(Collection entries)
%%

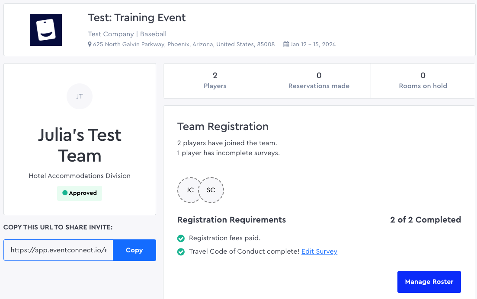This screenshot has width=477, height=299.
Task: Click the Test: Training Event title
Action: 137,18
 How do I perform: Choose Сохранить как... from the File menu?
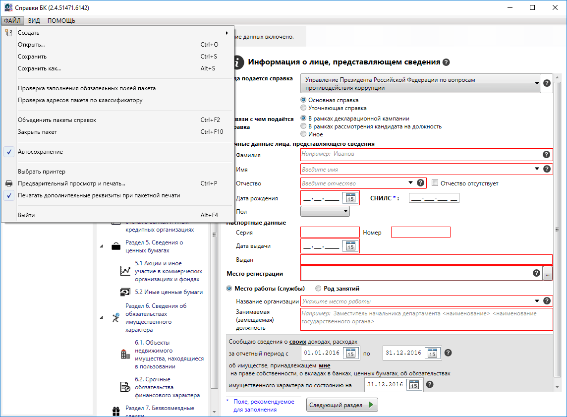tap(40, 68)
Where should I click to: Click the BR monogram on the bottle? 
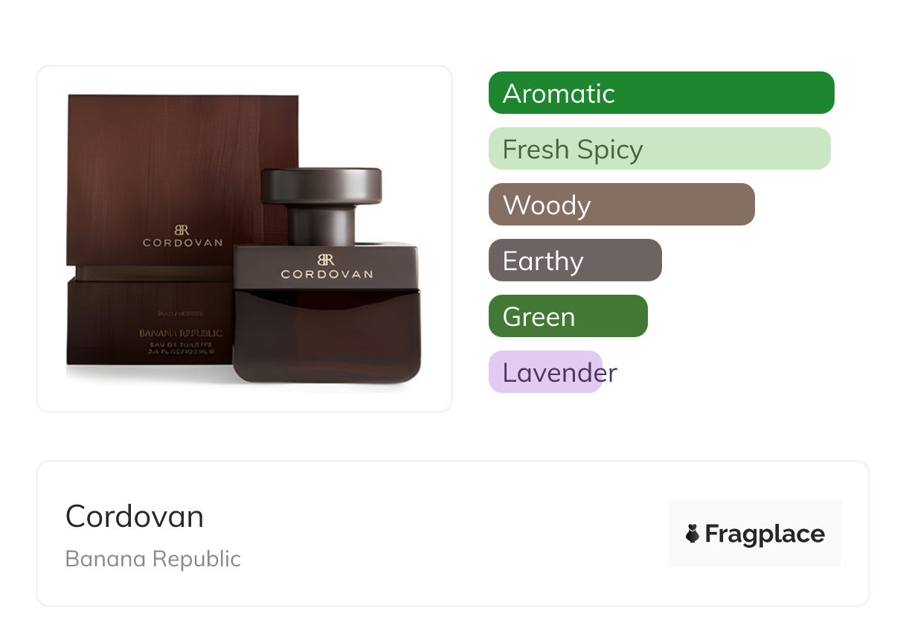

%%

* [EXERCISE GOAL] Take the line containing "How do I perform: Choose" and every line after it to the end of the records, and restate them verbatim, with no pictures.

* [YOUR SOLUTION]
 How do I perform: Choose Сохранить как... from the File menu?
tap(40, 68)
Where should I click to: Click the BR monogram on the bottle? 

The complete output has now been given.